◆ **Texte affiché**:
──────────

Référence : 2013 CF 757

[TRADUCTION FRANÇAISE CERTIFIÉE, NON RÉVISÉE]

Ottawa (Ontario), le 5 juillet 2013

En présence de monsieur le juge Mosley

 

Entre :

 

DEVERYN DONALD ALEXANDER ROSS

 

 

 

demandeur

 

et

 

 

 

LE MINISTRE DE LA JUSTICE

ET

LE PROCUREUR GÉNÉRAL DU CANADA

 

 

 

défendeurs

 

 

 

 

 

 MOTIFS DE L’ORDONNANCE ET ORDONNANCE

 

[1]               Il s'agit d'une requête en ordonnance présentée en application du paragraphe 318(4) des Règles des Cours fédérales, DORS/98-106, en ce qui a trait à une objection soulevée par les défendeurs quant à la divulgation de documents que le ministre possède en lien avec une demande de contrôle judiciaire.

 

[2]               L’affaire sous-jacente est une demande de contrôle judiciaire présentée en application du paragraphe 18(1) de la Loi sur les Cours fédérales, LRC 1985, ch F‑7, d’une décision par laquelle une demande de révision auprès du ministre, au sens de l’article 696.1 du Code Criminel, LRC 1985, ch C‑46 [le Code], avait été rejetée. Le demandeur avait présenté une demande au ministre pour faire réviser deux condamnations pour fraude qui avaient été rendues contre lui en lien avec un fonds d’investissement à Brandon (Manitoba). Les condamnations avaient été imposées après le procès, en 1995, et avaient été maintenues par la Cour d’appel du Manitoba. Le demandeur a déposé sa demande de contrôle judiciaire en 2004.

 

[3]               Conformément à l’article 696.2 du Code, le ministre possède les pouvoirs accordés à un commissaire au sens de la Loi sur les enquêtes, LRC 1985, ch I‑11, articles 4 et 5, pour examiner une demande de révision auprès du ministre. En application du paragraphe 696.2(3), il peut déléguer ces pouvoirs à un avocat, un juge à la retraite ou à une autre personne qualifiée. En l’espèce, le ministre a retenu les services de M. Alex Pringle, c.r., d’Edmonton (Alberta) pour que ce dernier effectue l’enquête. Pendant son enquête, M. Pringle a interrogé des témoins et a assemblé un important dossier de preuve documentaire au sujet de ce qui avait été une enquête et une poursuite en matière de fraude plutôt complexe.

 

[4]               Le 15 mai 2008, M. Pringle a fourni un document intitulé [traduction] « Rapport d’enquête » (le premier rapport d’enquête) à l’avocat du demandeur et au ministère de la Justice du Manitoba. Le demandeur et le ministère de la Justice du Manitoba ont présenté à M. Pringle de nombreuses observations écrites en réponse au premier rapport d’enquête. M. Pringle a ensuite fourni ses conclusions et recommandations finales au ministre le 22 juin 2009 dans un document intitulé [traduction] « Rapport d’enquête final ». Le rapport d’enquête final n’a pas été divulgué au demandeur sous quelque forme que ce soit avant le début de la présente procédure.

 

[5]               Le ministre a communiqué sa décision au demandeur au sujet de la demande de révision dans une lettre datée du 29 septembre 2010. Le ministre n’était pas convaincu qu’il y avait un fondement raisonnable pour conclure qu’il y avait eu erreur judiciaire et, exerçant son pouvoir discrétionnaire prévu à l’alinéa 696.3(3)b) du Code, il a rejeté la demande.

──────────

◆ **Lignes affichées**:
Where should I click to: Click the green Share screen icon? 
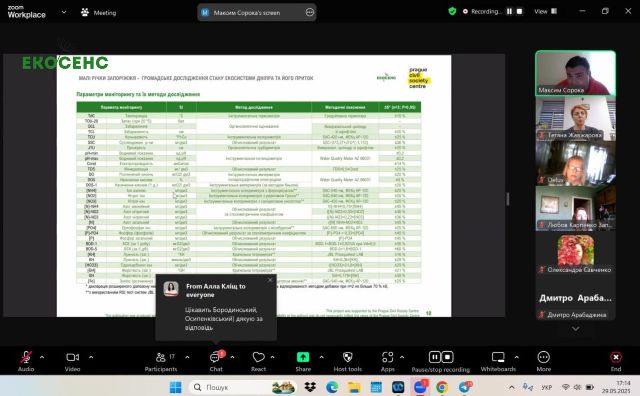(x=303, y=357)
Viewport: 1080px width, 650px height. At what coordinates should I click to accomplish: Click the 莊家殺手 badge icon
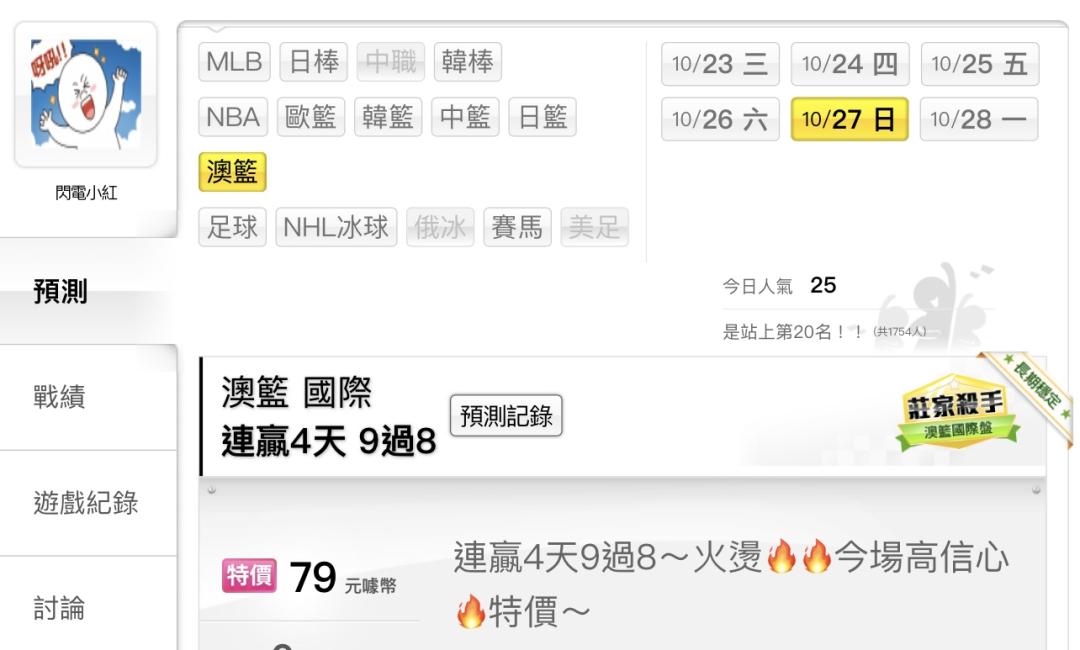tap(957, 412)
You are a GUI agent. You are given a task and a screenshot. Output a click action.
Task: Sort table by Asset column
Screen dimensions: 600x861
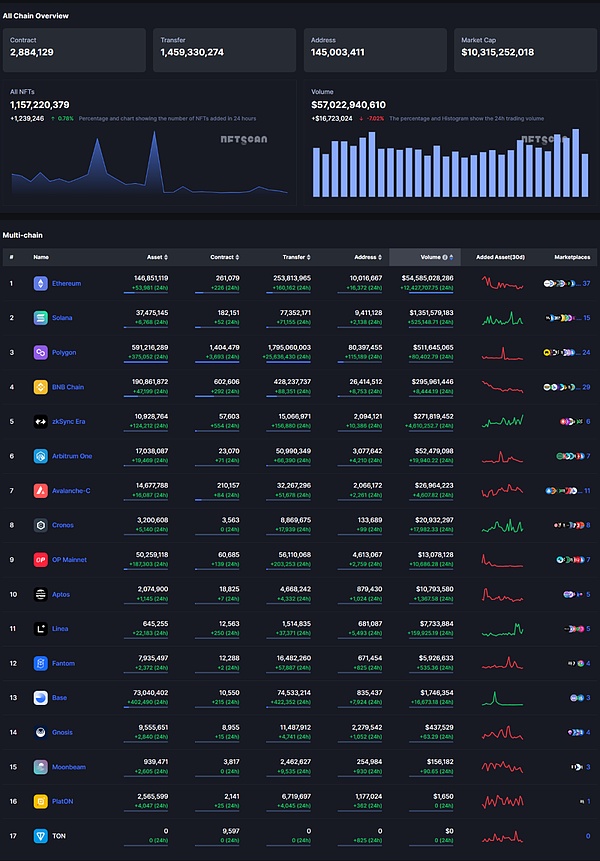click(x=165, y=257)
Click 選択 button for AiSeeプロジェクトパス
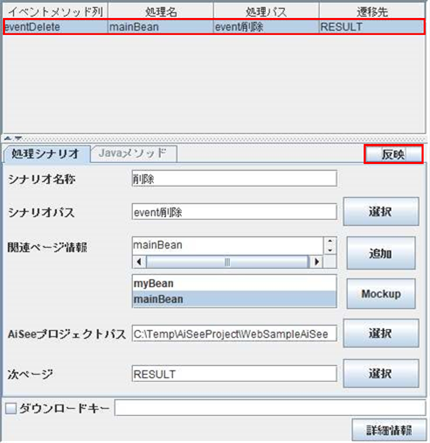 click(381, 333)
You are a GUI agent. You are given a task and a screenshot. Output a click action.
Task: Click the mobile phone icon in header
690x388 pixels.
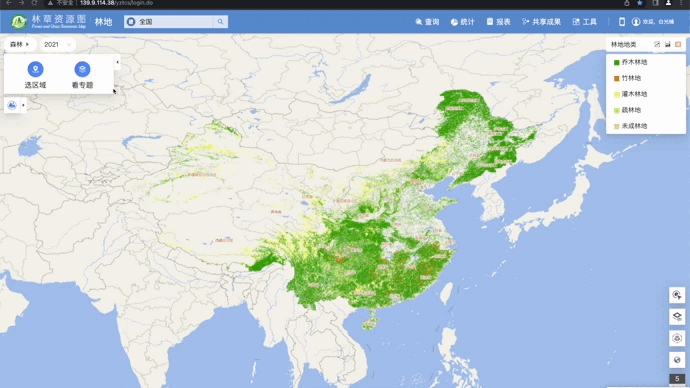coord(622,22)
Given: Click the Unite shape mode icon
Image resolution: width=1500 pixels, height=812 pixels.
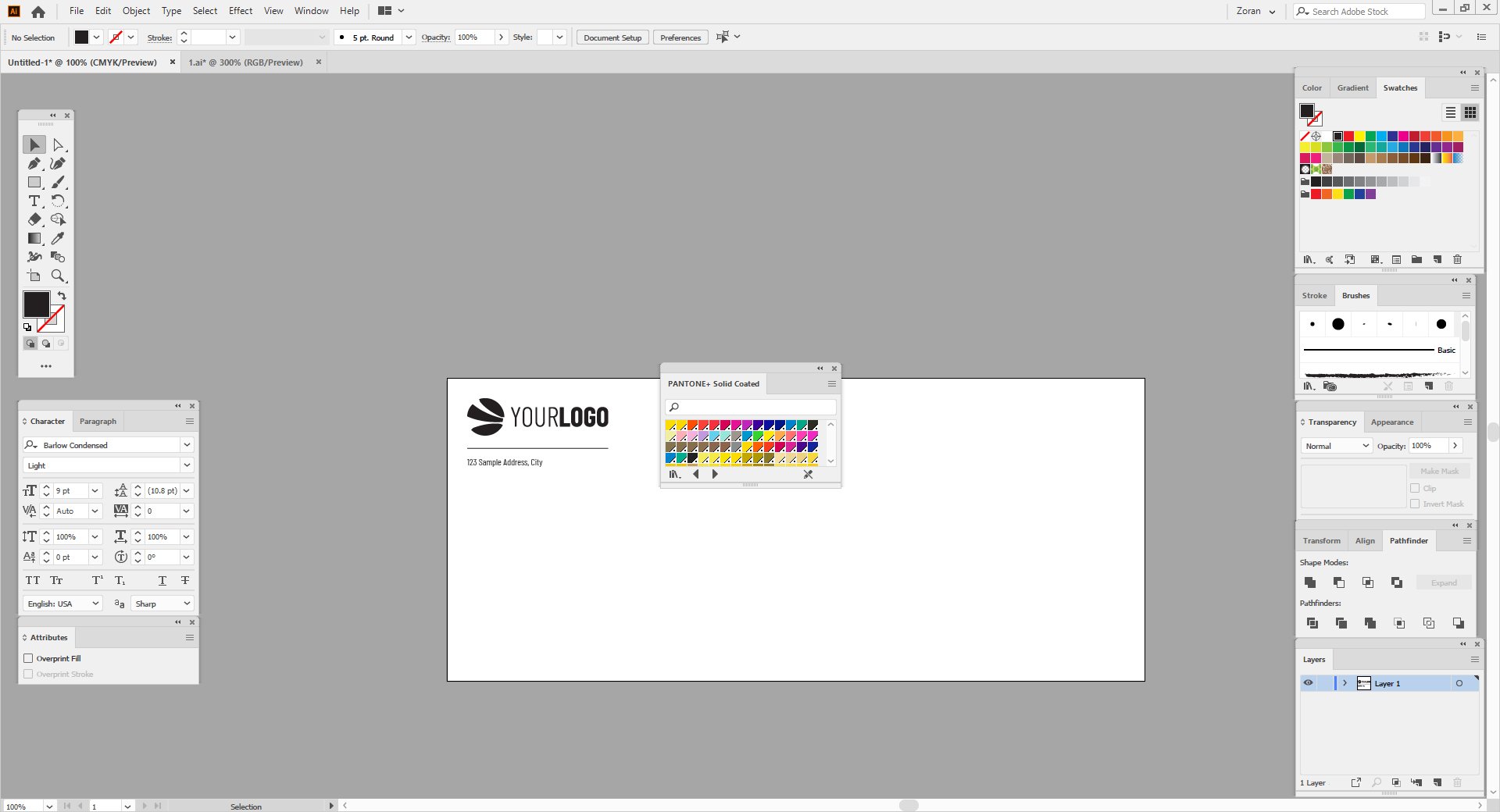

──────────

◆ **Tâches**:
1. Dans la décision de la Cour fédérale, à qui le ministre a-t-il confié l'enquête sur la demande de révision ?
2. Rédigez la suite de la décision de la Cour fédérale à partir de son dernier paragraphe.

◆ **Réponses**:
1. À M. Alex Pringle, c.r., d'Edmonton (Alberta).

2.
 

[6]               Dans son avis de demande de contrôle judiciaire de la décision du ministre, le demandeur a demandé que le ministre lui fournisse une copie du rapport d’enquête final de M. Pringle, conformément à l’article 317 des Règles des Cours fédérales. L’avocat des défendeurs s’est opposé à la demande de divulgation parce que le document était protégé par le secret professionnel de l’avocat.

 

[7]               Lorsque la Cour a commencé l’audition de la demande le 15 avril 2013, le demandeur a réitéré sa demande de production du rapport d’enquête final de M. Pringle. La Cour a donné la directive aux défendeurs de déposer le rapport d’enquête final sous scellé avec des observations écrites à l’appui de l’argument selon lequel le rapport était protégé par le secret professionnel. Le demandeur a eu l’occasion de répondre par écrit et le ministre a eu un droit de réponse.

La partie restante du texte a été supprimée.